The pipeline pattern-matches asks like "please add X" and "why doesn't it support Y" and deliberately keeps them distinct from pain points (problems with what already exists) and objections (reasons not to buy). It ranks each request by severity and triages it: requests that are already solved are flagged as a discoverability gap rather than a build, and the rest are scoped small, medium, or large.

Read the severity bar and request table

The assistant returns the standard skill artifact: a hero chart, a detail table, and three takeaways. The hero chart is a severity bar colour-coded by recommended action — ship, communicate (for already-solved asks that just need surfacing), or defer. Below it, a request detail table lists each request with its severity, scope, and triage call, and the takeaways name the top 3 to prioritise. Open the result in the side panel to read the full breakdown and the mentions behind each row.

Gotchas

  • The pattern pipeline is asynchronous and may charge credits. It polls for several minutes. The assistant reuses existing pattern assignments on the dataset when they're present, so it only pays the full cost on the first run; re-running over the same data is faster.
  • Feature requests are not pain points or objections. The skill deliberately scopes to product-directed asks ("add X", "support Y"). Problems with the existing product are pain points; reasons people don't buy are objections.

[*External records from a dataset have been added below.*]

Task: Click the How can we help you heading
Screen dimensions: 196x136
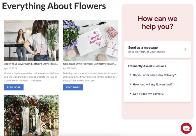Action: coord(157,23)
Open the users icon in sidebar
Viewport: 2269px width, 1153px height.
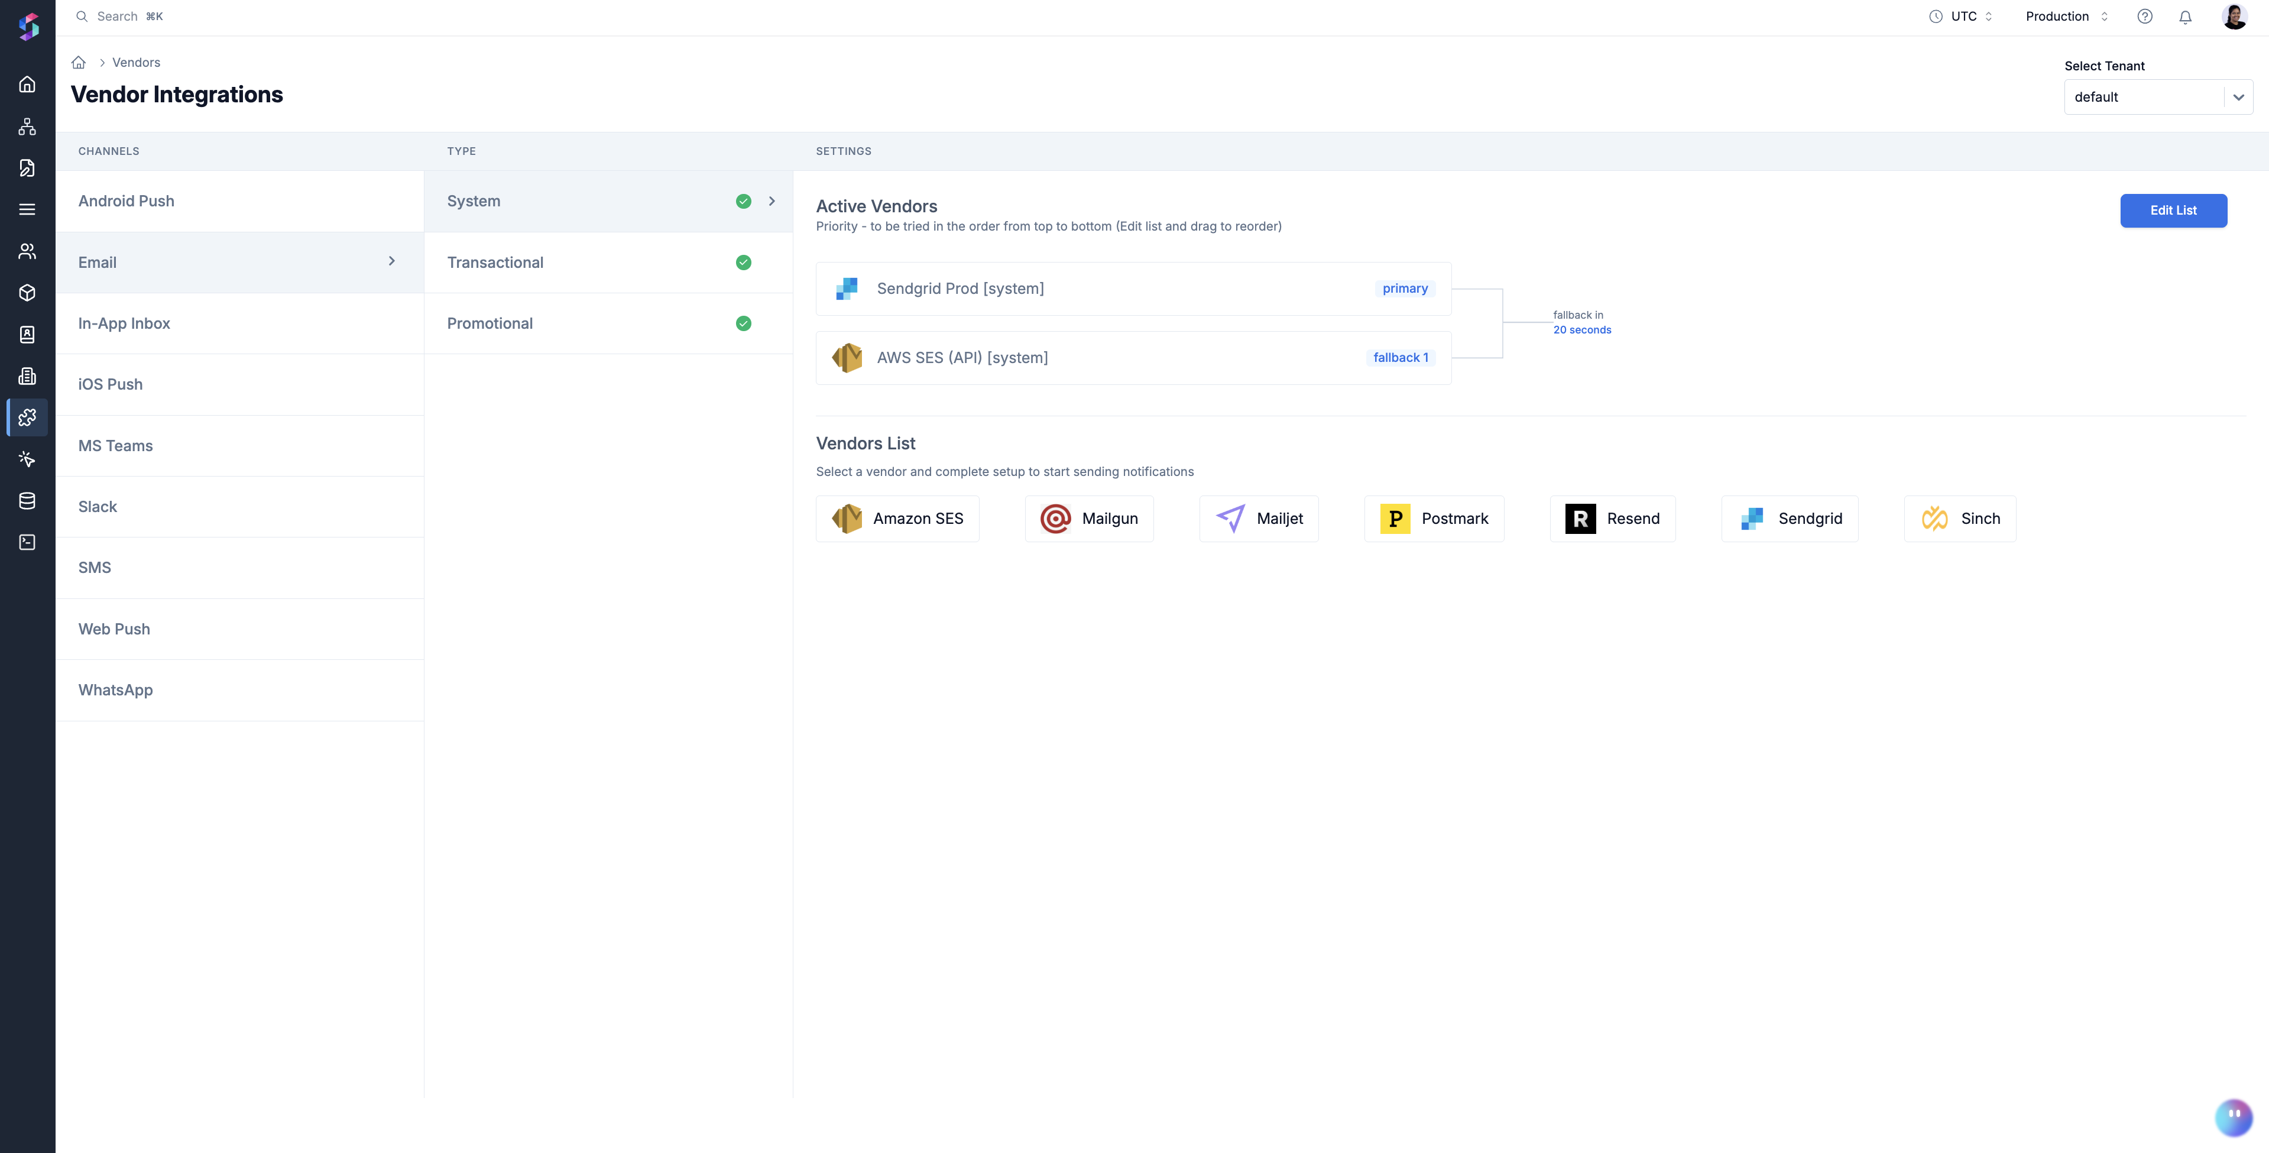[x=27, y=251]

If you want those, use the matching skills instead — see Next steps.
  • Already-solved asks are a discoverability signal, not a build. When people request something you already ship, the skill triages it as communicate rather than ship — the work is surfacing the feature, not building it.
  • You need collected mentions first. Pattern matching requires a dataset that already has posts and comments — run a collection before applying the skill.
  • Applying the skill does not run it. Attaching the chip only pins the instructions to the draft. The analysis (and any credit cost) happens when you send the message.